* What you are asked to do *
Could you filter the records below down to the lines that include the word "Povolit"?

* Task inputs *
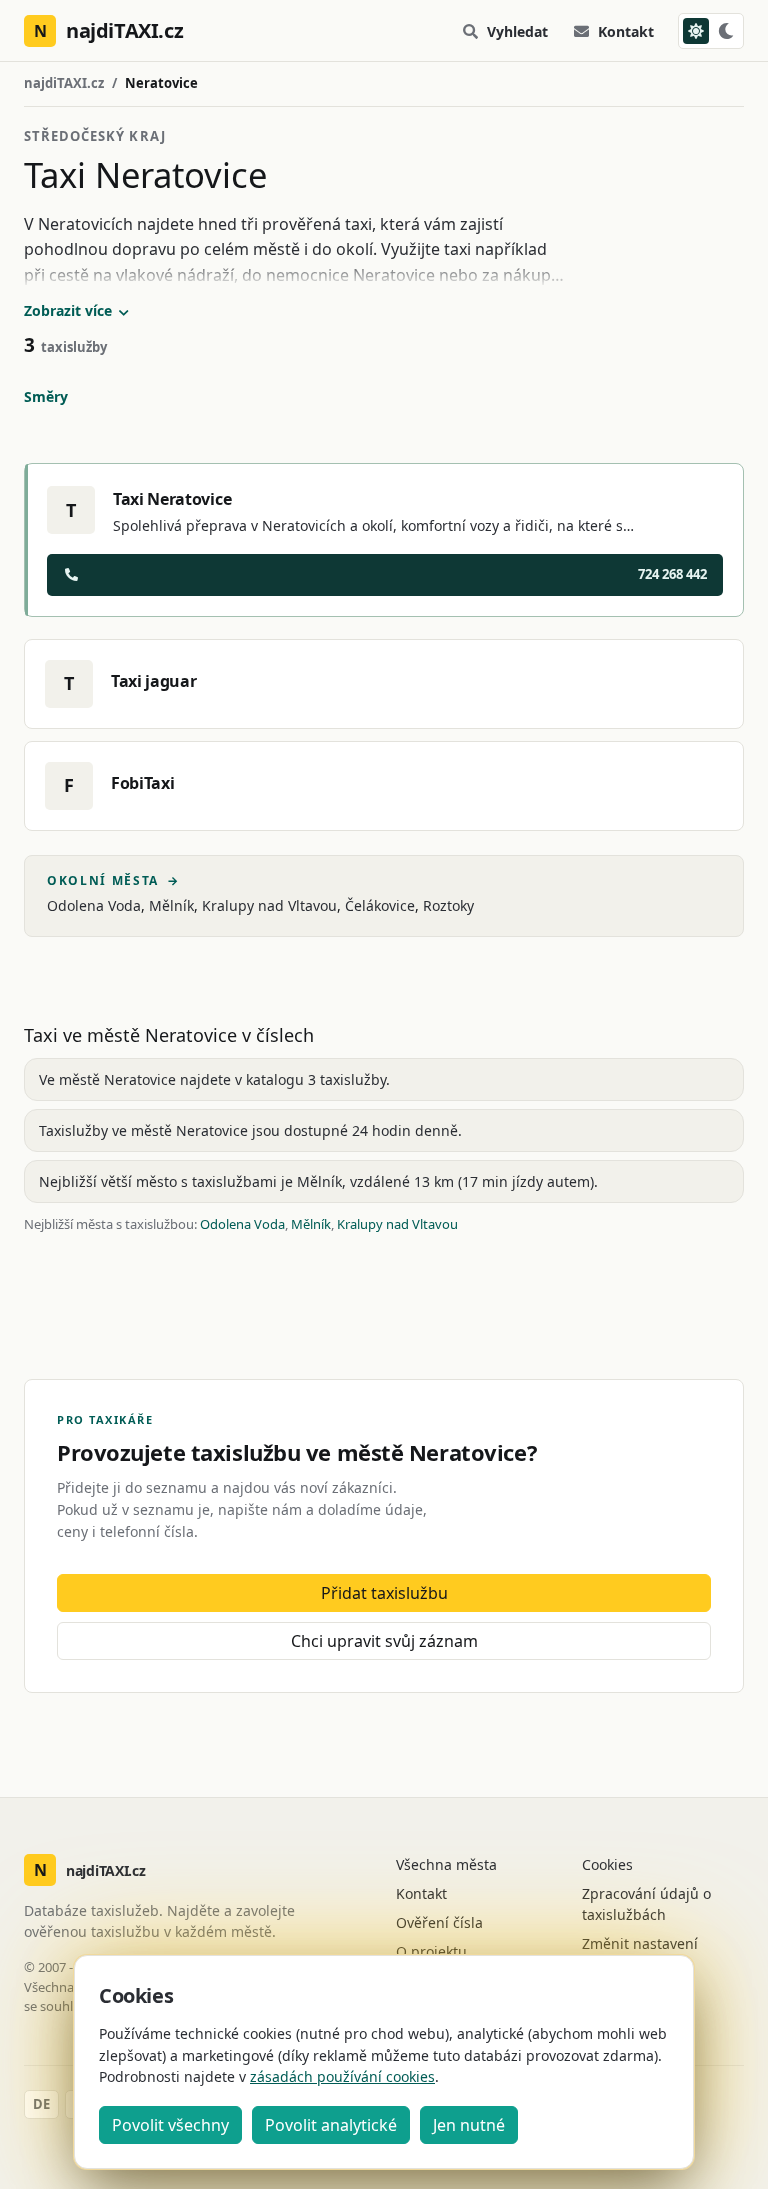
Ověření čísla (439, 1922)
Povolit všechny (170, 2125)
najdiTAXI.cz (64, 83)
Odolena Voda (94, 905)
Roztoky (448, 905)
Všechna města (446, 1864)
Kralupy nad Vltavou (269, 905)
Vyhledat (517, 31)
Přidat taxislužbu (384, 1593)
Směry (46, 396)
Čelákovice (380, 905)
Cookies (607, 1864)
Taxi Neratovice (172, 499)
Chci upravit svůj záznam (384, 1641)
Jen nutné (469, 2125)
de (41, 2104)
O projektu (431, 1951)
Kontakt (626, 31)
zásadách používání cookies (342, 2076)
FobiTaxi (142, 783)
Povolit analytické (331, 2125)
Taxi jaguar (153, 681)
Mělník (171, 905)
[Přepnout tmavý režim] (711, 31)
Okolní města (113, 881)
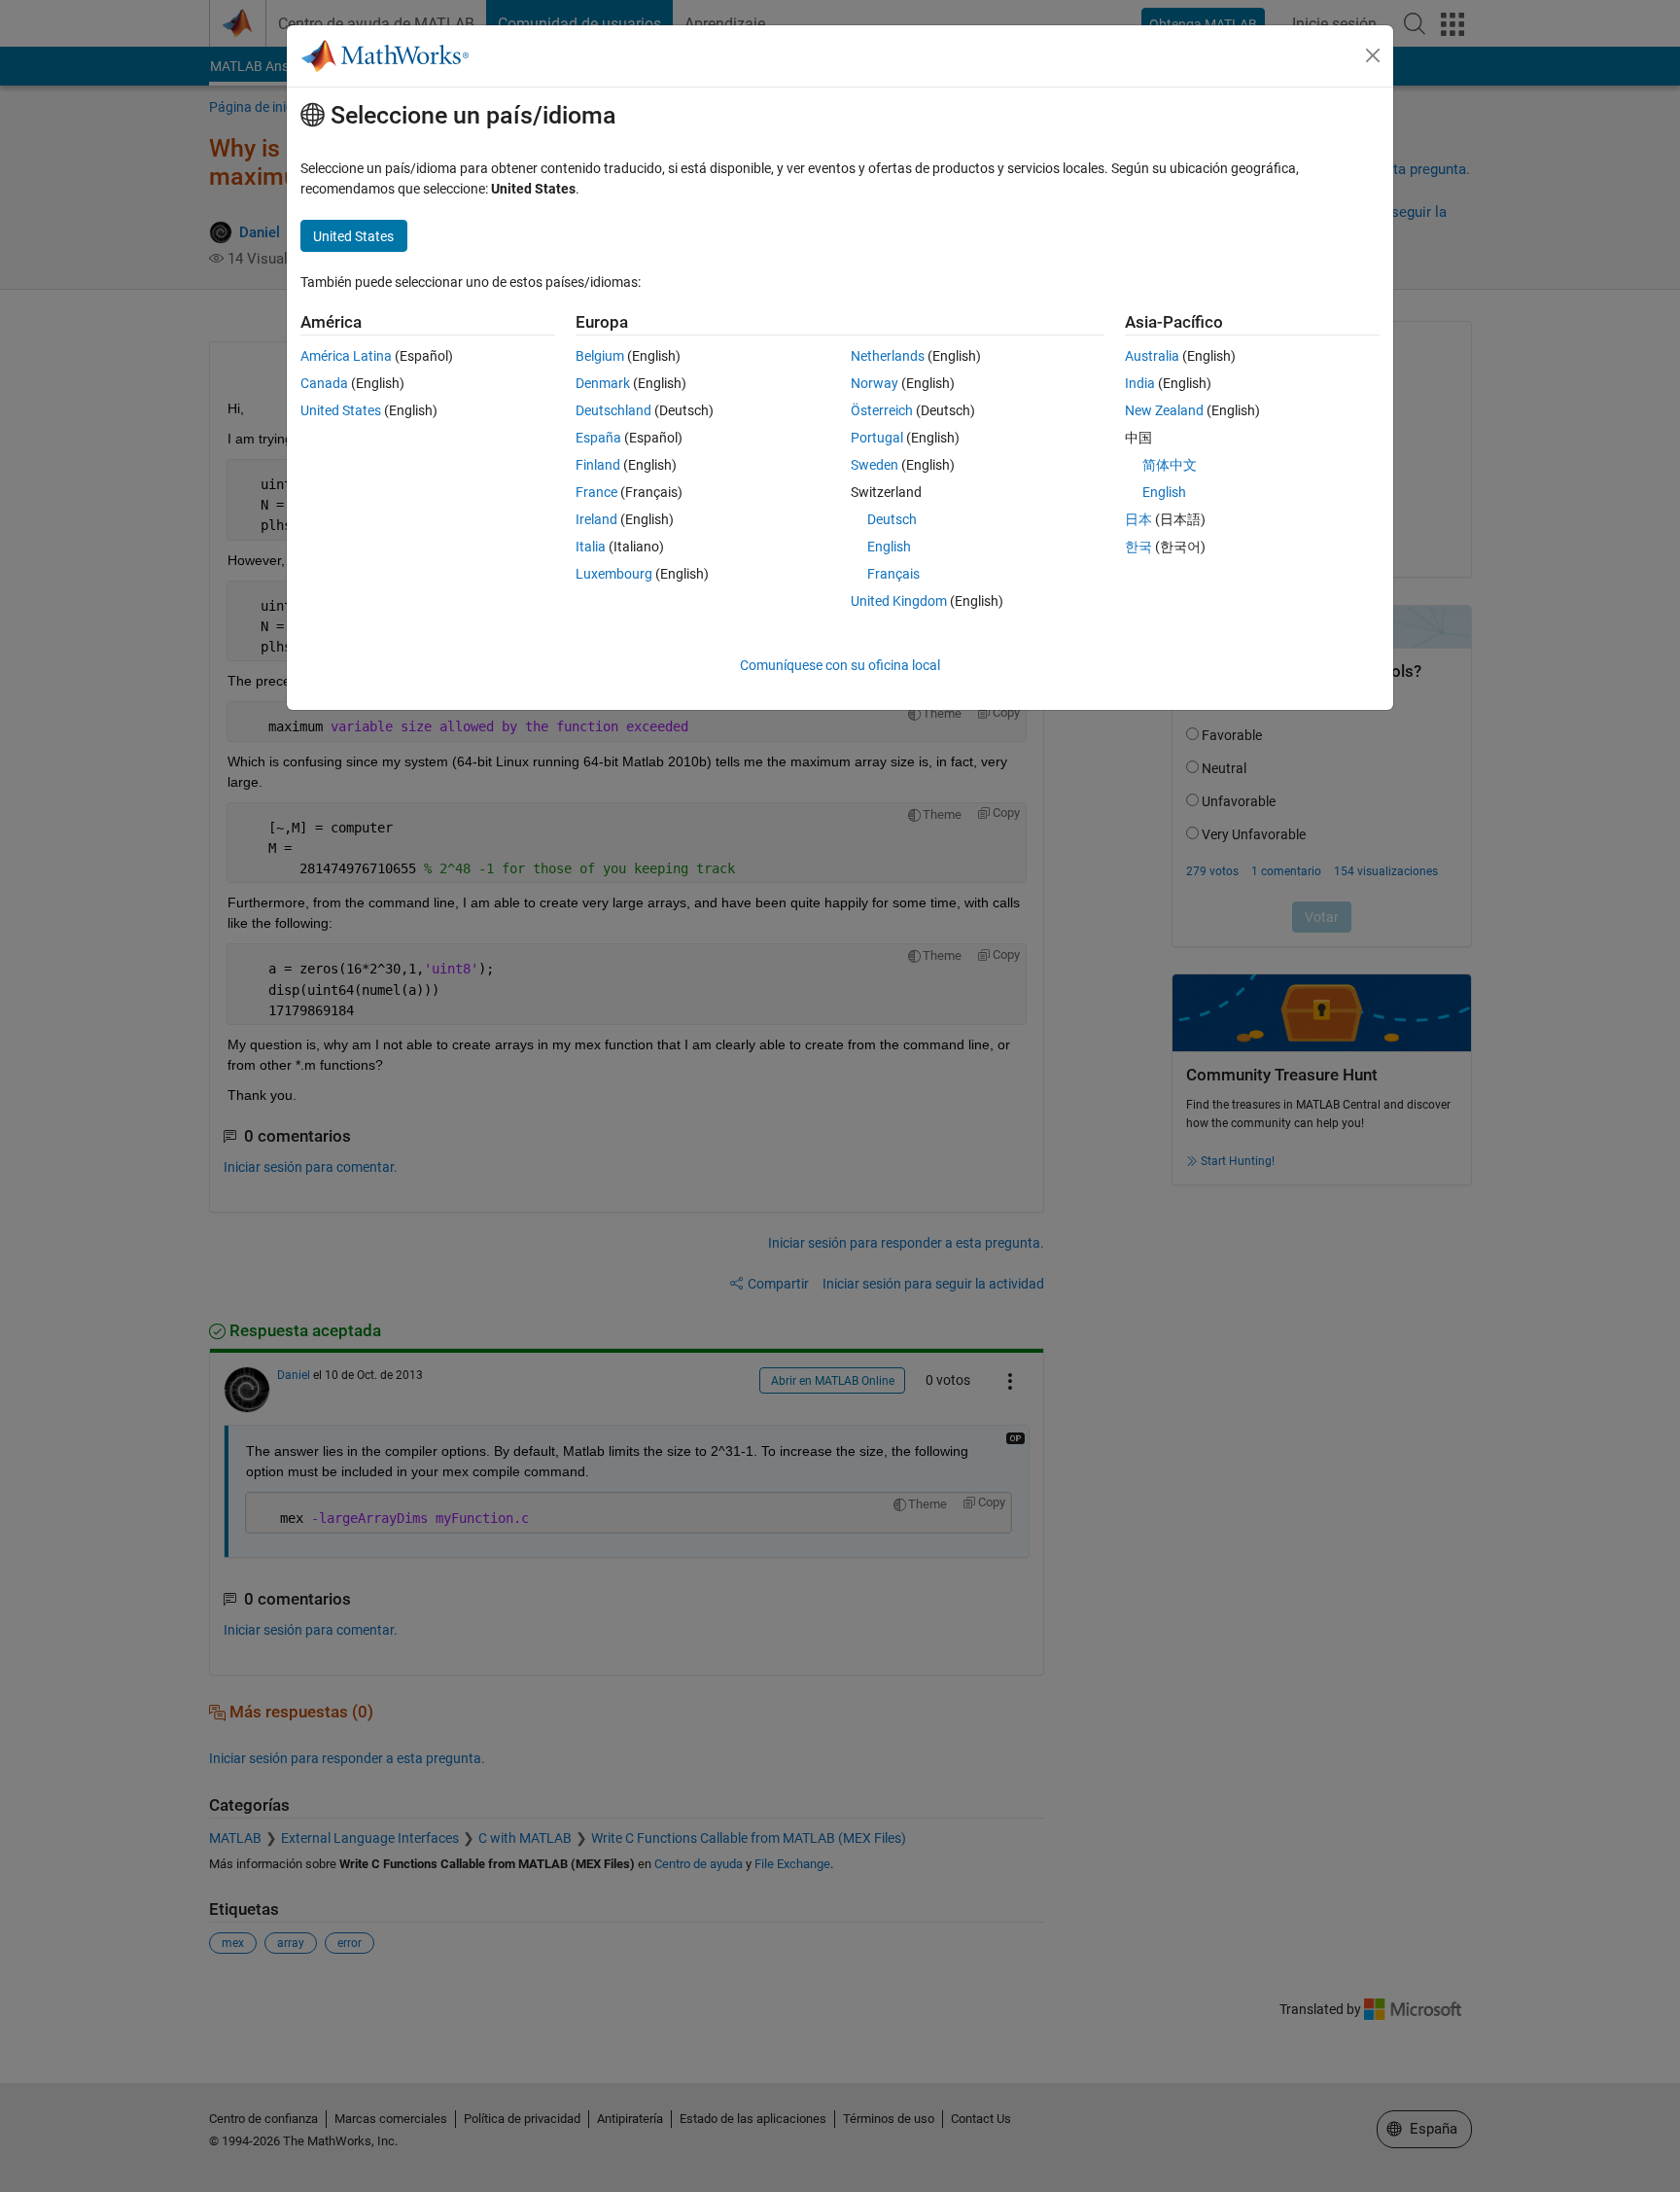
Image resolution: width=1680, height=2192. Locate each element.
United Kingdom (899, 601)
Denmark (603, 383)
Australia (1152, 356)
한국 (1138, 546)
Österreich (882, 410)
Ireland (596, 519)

* Written solution *
Povolit všechny (170, 2125)
Povolit analytické (331, 2125)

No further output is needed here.